Dataset entries
■ ■ ■

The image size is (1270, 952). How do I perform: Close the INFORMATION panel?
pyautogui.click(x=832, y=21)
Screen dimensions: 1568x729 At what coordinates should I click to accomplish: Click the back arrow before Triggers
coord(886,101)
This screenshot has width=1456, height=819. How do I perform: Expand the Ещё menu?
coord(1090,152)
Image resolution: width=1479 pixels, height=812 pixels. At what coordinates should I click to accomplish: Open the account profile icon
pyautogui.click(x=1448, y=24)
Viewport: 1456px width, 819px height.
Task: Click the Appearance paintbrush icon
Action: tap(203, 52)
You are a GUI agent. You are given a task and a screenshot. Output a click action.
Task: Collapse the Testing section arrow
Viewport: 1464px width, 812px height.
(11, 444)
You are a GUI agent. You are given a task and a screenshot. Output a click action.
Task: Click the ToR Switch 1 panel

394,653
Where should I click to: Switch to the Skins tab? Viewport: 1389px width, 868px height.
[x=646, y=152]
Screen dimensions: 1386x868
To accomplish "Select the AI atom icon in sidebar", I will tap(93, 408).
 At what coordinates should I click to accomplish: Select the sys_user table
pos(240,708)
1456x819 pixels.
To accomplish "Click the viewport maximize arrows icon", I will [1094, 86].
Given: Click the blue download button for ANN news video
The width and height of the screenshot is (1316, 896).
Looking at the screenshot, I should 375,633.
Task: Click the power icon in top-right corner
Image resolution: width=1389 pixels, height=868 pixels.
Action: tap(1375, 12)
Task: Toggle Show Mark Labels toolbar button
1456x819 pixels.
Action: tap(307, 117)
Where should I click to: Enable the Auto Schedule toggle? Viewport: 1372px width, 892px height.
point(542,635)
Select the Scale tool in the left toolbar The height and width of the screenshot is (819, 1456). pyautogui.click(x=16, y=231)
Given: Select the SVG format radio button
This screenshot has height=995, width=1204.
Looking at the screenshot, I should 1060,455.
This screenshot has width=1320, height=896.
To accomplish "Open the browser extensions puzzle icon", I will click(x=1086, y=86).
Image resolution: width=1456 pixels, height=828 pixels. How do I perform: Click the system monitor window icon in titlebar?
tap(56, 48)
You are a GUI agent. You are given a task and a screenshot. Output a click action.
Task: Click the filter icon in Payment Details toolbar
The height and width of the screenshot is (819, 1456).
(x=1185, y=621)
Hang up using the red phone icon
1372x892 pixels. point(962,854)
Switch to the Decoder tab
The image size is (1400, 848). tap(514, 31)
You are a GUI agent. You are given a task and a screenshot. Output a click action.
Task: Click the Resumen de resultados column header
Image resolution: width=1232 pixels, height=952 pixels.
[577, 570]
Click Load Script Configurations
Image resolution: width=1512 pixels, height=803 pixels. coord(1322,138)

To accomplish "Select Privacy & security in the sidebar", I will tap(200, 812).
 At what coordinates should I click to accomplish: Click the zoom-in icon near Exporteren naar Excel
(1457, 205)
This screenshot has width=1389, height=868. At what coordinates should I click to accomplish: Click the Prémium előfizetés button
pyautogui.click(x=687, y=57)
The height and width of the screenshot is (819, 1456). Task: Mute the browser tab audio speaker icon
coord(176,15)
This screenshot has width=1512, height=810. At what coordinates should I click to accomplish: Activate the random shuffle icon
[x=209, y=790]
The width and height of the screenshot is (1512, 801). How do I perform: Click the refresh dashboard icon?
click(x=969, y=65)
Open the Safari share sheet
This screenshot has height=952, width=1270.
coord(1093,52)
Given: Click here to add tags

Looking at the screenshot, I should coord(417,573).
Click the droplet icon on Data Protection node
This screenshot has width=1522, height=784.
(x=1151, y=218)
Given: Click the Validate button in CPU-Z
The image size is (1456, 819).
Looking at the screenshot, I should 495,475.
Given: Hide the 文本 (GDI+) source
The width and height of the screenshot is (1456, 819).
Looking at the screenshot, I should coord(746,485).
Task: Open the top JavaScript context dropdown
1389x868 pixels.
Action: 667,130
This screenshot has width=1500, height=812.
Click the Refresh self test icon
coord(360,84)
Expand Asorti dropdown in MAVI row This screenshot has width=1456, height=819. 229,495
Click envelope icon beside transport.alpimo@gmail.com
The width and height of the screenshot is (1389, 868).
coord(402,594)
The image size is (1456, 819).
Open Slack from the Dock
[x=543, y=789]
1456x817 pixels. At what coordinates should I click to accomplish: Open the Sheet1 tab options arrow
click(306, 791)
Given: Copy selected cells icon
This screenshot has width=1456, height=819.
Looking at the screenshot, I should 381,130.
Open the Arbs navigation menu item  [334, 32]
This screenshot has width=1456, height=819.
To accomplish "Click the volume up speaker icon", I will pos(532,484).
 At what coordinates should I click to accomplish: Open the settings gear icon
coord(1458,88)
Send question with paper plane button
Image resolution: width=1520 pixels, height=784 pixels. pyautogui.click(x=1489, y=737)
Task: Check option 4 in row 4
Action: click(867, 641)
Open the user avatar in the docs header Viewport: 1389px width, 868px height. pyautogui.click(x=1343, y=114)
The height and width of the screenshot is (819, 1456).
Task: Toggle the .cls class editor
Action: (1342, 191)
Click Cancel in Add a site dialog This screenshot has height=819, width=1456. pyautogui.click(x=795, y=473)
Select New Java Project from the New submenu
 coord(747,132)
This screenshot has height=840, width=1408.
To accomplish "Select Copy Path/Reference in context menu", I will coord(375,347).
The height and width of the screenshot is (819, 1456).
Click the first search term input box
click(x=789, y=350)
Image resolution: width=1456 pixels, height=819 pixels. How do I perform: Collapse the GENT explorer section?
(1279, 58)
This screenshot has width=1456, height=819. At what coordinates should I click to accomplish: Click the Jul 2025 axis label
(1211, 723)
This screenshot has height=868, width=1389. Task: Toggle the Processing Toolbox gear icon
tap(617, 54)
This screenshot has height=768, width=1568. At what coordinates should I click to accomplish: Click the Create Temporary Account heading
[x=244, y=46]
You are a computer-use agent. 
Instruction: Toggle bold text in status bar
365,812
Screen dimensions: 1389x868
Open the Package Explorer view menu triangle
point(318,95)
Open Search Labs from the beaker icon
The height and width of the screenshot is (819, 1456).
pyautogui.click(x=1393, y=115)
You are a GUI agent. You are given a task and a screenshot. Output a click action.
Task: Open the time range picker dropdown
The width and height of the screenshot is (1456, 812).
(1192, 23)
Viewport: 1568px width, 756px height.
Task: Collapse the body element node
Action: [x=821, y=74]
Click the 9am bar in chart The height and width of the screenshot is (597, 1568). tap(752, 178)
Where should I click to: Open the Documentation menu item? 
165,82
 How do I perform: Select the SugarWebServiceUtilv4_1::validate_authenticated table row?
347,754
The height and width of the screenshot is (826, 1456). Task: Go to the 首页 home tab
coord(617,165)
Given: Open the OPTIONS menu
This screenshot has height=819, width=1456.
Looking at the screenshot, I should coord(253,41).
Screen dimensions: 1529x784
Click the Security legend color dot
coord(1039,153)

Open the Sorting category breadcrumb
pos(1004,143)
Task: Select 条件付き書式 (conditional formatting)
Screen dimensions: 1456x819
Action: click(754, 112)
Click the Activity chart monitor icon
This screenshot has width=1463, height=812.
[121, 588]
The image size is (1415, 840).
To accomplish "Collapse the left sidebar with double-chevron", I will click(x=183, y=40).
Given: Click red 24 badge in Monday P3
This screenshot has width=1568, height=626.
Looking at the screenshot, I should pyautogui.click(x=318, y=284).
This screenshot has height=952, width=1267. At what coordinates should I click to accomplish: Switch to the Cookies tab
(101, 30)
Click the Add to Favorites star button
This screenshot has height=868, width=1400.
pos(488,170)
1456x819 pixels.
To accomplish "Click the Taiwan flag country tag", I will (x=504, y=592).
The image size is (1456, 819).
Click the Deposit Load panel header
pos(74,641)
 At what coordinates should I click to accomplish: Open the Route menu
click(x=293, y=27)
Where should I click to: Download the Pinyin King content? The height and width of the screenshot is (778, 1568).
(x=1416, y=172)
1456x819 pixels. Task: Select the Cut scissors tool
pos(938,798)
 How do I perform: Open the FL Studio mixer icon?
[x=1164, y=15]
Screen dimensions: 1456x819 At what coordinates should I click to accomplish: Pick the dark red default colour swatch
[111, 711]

■ ■ ■

--- Exercise objective ---
Looking at each line of the records, count the ones where the word "left" appears, and report only the count.

--- Answer space ---
2